Wien/Innsbruck. Der umstrittene Tiroler ÖVP-Nationalratsabgeordnete Dominik Schrott hat die Konsequenzen aus den Vorwürfen gegen ihn gezogen und am Sonntag sein Mandat sowie alle weiteren öffentlichen Funktionen zurückgelegt.
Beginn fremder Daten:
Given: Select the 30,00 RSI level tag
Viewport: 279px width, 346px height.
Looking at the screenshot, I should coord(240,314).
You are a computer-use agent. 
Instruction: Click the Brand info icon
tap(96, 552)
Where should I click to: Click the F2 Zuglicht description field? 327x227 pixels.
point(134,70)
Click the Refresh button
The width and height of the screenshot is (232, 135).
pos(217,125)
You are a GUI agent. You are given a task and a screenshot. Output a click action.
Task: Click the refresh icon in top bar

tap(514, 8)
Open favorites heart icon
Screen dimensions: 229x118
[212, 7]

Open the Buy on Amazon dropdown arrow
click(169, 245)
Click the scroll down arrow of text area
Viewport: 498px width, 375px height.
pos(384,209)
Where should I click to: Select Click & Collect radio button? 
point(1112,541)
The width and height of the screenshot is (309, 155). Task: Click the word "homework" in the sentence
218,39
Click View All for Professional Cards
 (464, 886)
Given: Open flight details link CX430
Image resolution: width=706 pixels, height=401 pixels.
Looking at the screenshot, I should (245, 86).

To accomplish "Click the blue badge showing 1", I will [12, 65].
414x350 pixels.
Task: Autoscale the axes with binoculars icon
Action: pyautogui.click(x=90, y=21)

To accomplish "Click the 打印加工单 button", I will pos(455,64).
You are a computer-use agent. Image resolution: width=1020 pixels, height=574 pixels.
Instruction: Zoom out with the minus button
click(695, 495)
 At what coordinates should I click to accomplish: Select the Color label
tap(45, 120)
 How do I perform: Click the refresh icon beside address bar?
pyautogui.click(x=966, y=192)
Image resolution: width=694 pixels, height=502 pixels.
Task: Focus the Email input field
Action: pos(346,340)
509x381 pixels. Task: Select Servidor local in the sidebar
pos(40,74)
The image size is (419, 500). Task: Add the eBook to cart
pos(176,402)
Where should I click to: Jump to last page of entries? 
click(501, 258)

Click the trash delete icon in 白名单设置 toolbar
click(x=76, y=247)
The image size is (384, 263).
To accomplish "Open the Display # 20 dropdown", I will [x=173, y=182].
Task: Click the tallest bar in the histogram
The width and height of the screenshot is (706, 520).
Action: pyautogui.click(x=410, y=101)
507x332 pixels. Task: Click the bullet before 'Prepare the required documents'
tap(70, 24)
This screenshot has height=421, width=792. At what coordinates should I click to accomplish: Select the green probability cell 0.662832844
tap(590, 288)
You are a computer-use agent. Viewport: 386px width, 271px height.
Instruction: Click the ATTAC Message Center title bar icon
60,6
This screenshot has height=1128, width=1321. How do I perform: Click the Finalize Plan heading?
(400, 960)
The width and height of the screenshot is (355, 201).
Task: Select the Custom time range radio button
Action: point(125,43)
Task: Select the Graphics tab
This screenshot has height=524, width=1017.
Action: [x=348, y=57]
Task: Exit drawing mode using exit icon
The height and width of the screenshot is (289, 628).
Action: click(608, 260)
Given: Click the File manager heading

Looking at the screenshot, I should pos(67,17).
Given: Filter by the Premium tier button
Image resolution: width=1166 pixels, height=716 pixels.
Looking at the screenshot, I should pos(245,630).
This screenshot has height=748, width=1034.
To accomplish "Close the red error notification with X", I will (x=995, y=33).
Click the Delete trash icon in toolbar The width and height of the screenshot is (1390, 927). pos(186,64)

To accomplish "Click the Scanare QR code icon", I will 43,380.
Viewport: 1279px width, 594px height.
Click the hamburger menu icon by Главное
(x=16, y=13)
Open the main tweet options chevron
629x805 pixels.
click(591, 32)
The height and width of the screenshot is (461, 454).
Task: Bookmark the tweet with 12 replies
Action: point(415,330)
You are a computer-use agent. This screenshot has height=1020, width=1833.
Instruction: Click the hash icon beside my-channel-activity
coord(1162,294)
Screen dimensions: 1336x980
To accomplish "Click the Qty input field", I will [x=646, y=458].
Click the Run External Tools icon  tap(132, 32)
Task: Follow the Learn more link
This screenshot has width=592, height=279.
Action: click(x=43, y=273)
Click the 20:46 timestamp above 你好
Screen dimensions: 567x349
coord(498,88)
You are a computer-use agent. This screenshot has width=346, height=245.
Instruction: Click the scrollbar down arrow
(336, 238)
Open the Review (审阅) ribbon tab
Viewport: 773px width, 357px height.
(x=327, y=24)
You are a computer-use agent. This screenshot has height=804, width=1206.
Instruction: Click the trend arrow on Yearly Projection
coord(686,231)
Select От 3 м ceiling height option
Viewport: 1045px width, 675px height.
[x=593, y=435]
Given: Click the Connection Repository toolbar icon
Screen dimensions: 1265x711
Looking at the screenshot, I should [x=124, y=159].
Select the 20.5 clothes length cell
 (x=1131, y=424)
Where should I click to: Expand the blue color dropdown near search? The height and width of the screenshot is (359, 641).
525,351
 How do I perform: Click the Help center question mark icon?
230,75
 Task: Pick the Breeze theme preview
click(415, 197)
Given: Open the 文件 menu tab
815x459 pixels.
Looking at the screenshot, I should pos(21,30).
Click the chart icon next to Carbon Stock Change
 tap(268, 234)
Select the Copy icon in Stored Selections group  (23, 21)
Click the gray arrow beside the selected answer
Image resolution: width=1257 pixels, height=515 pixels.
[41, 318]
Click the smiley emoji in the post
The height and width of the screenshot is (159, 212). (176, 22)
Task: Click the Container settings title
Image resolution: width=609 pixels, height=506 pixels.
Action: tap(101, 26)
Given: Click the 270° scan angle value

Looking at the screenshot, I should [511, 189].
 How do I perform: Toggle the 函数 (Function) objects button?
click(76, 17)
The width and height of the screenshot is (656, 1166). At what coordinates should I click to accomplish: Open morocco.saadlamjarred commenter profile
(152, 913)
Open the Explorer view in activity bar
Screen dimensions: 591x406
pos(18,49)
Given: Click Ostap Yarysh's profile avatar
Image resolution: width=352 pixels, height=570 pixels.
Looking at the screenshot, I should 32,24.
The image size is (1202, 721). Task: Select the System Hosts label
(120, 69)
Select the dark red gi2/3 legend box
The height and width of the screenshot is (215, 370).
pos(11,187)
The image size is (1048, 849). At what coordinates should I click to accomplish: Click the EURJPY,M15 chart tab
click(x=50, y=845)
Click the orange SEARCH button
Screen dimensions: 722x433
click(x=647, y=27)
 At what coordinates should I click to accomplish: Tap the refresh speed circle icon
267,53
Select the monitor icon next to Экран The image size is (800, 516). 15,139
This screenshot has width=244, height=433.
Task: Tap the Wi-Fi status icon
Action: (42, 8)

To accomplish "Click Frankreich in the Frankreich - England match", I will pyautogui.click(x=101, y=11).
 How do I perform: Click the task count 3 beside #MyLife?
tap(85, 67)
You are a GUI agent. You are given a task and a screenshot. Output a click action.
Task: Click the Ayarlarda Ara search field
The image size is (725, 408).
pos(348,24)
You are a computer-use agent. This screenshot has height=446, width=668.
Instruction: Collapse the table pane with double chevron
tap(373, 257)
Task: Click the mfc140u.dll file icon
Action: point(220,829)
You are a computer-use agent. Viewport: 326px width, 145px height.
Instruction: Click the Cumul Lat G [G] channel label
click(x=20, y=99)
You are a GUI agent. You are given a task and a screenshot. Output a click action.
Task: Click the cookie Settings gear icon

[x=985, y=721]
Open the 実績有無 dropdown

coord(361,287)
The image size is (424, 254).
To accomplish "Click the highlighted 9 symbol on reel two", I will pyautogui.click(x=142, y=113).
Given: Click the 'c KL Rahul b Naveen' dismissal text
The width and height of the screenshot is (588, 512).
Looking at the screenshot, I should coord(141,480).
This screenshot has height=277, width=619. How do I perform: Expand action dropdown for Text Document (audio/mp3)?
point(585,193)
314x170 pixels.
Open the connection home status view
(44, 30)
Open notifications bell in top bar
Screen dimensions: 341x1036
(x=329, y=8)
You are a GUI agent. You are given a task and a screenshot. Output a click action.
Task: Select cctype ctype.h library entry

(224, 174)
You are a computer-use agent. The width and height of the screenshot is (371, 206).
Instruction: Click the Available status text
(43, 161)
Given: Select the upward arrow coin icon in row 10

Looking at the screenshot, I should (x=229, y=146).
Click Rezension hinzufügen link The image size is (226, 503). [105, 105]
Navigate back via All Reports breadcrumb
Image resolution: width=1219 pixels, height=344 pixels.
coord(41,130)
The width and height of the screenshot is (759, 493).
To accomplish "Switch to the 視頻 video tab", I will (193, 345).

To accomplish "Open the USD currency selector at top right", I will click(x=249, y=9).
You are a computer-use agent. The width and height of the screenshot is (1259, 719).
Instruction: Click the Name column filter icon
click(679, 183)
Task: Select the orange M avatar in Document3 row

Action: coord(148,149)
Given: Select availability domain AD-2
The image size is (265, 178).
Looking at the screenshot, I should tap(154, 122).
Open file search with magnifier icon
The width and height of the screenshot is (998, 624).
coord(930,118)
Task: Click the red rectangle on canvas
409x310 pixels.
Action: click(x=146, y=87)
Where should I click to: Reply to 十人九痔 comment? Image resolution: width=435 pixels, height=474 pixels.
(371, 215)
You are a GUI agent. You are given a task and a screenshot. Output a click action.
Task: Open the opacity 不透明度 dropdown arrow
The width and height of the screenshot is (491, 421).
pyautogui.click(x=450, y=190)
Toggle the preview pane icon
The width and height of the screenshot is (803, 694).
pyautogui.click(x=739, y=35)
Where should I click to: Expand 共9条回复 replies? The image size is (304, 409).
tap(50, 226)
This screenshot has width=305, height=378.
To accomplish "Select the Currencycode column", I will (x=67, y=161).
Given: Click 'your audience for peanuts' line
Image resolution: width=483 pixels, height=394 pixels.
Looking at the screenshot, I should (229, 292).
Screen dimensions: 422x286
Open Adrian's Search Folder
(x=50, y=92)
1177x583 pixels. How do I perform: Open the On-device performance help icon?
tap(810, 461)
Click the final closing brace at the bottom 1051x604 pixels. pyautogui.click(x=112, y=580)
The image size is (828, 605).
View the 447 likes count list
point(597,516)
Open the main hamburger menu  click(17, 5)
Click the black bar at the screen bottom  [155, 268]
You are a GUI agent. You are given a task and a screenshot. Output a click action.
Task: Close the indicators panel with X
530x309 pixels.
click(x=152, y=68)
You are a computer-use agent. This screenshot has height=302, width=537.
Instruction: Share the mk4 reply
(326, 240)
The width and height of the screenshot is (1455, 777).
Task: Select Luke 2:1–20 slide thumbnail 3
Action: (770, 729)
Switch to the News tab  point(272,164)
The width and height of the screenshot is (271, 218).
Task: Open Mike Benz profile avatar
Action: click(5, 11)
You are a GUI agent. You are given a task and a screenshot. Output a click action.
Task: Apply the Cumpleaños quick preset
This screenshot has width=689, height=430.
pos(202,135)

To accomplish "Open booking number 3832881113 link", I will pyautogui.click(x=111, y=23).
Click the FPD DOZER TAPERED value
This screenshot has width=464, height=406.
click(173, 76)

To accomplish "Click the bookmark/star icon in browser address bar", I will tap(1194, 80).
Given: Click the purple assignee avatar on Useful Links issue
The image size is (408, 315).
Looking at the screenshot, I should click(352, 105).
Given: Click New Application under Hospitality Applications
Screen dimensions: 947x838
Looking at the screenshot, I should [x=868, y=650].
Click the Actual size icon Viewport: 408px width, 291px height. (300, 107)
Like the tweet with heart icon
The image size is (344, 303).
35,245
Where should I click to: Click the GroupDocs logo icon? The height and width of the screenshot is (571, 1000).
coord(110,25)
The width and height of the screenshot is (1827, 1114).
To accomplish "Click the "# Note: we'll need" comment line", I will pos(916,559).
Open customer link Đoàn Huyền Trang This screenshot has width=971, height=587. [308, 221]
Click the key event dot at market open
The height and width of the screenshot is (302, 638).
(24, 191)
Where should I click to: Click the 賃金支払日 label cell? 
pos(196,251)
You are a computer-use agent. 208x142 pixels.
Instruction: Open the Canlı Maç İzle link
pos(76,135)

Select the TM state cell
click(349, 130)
Die öffentliche Diskussion und die „massive mediale Berichterstattung“ seien eine schwere Belastung für ihn und seine Familie gewesen, erklärte Schrott.

Schrott, auch Landesparteichef der Jungen ÖVP, beteuerte aber weiter seine Unschuld: Er sei überzeugt, dass die anstehende rechtliche Klärung zu einer vollständigen Entlastung führen werde. „Ich habe mich nie meiner Verantwortung entzogen und hätte gern die Chance bekommen, meine persönliche Integrität unter Beweis zu stellen.“ Er wolle jedoch nicht, dass „unsere Reformbewegung aufgrund dieser Beschuldigungen an Glaubwürdigkeit verliert“. Die vollständige Aufklärung der „massiven Vorhaltungen“ sei ihm „weiterhin ein großes Anliegen“.

Fake-Gewinnspiel

Vergangene Woche wurde bekannt, dass ein Gewinnspiel, das Schrott im Vorzugsstimmenwahlkampf für die Nationalratswahl veranstaltet hatte, manipuliert worden war. Der Hauptpreis, eine Jahreskarte für die Tiroler Skigebiete, ging an ein Fake-Profil. Schrott machte dafür seine Werbeagentur verantwortlich, mit der er allerdings eng verbunden war: Bis zur Wahl war er selbst Angestellter der Agentur, danach beschäftigte er den Agenturchef als parlamentarischen Mitarbeiter.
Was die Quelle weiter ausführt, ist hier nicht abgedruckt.